### WORK INSTRUCTION
Starting with the line that contains "Image resolution: width=868", return every line through the end of the listing below exactly as written. Omit the pictures.

### GIVEN DATA
_ _ _ _ _

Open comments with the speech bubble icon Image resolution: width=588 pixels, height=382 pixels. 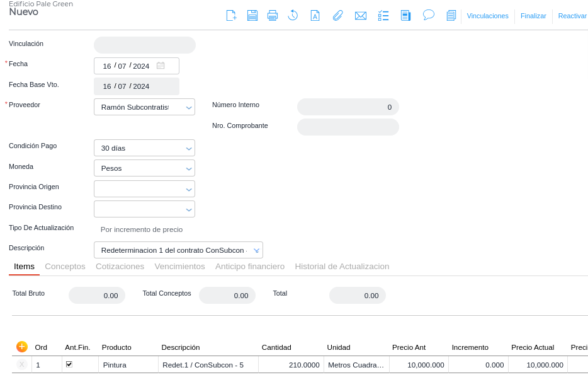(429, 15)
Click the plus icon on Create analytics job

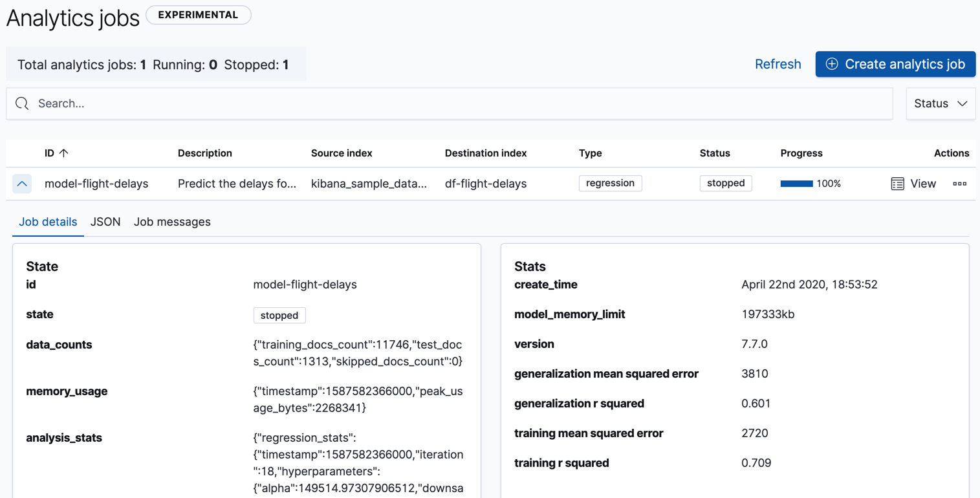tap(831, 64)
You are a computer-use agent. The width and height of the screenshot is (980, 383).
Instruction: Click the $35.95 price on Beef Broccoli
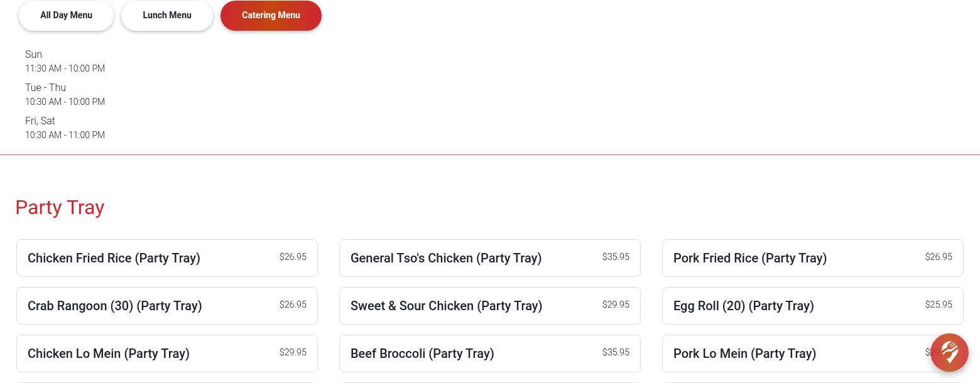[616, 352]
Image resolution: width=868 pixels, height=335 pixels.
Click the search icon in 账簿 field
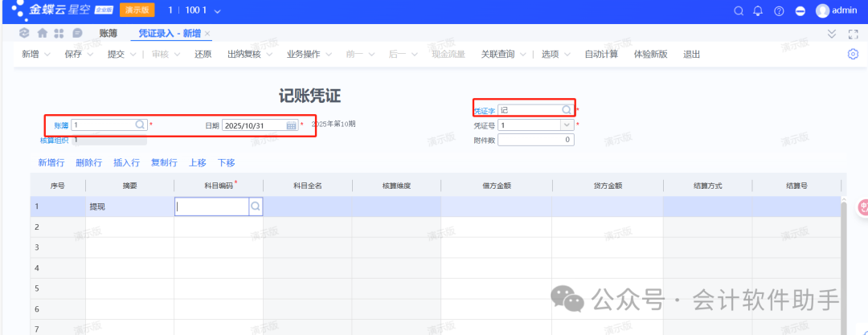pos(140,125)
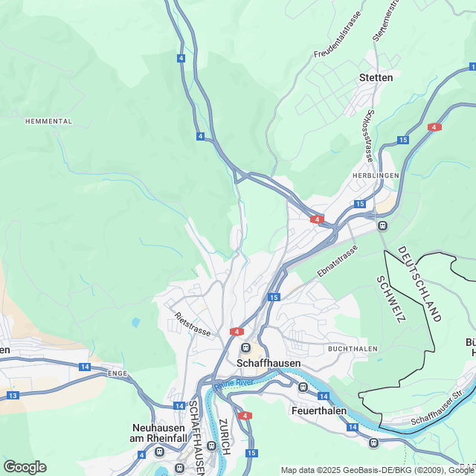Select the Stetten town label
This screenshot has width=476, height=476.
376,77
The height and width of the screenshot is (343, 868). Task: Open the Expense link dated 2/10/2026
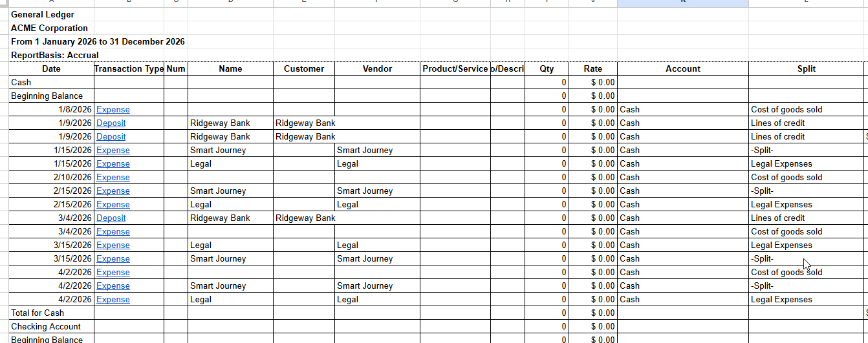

_ _ _ _ _

### SOLUTION
Image resolution: width=868 pixels, height=335 pixels.
Click the search icon in 账簿 field
pos(140,125)
Select the Stetten town label
This screenshot has width=476, height=476.
376,77
The height and width of the screenshot is (343, 868). Task: Open the Expense link dated 2/10/2026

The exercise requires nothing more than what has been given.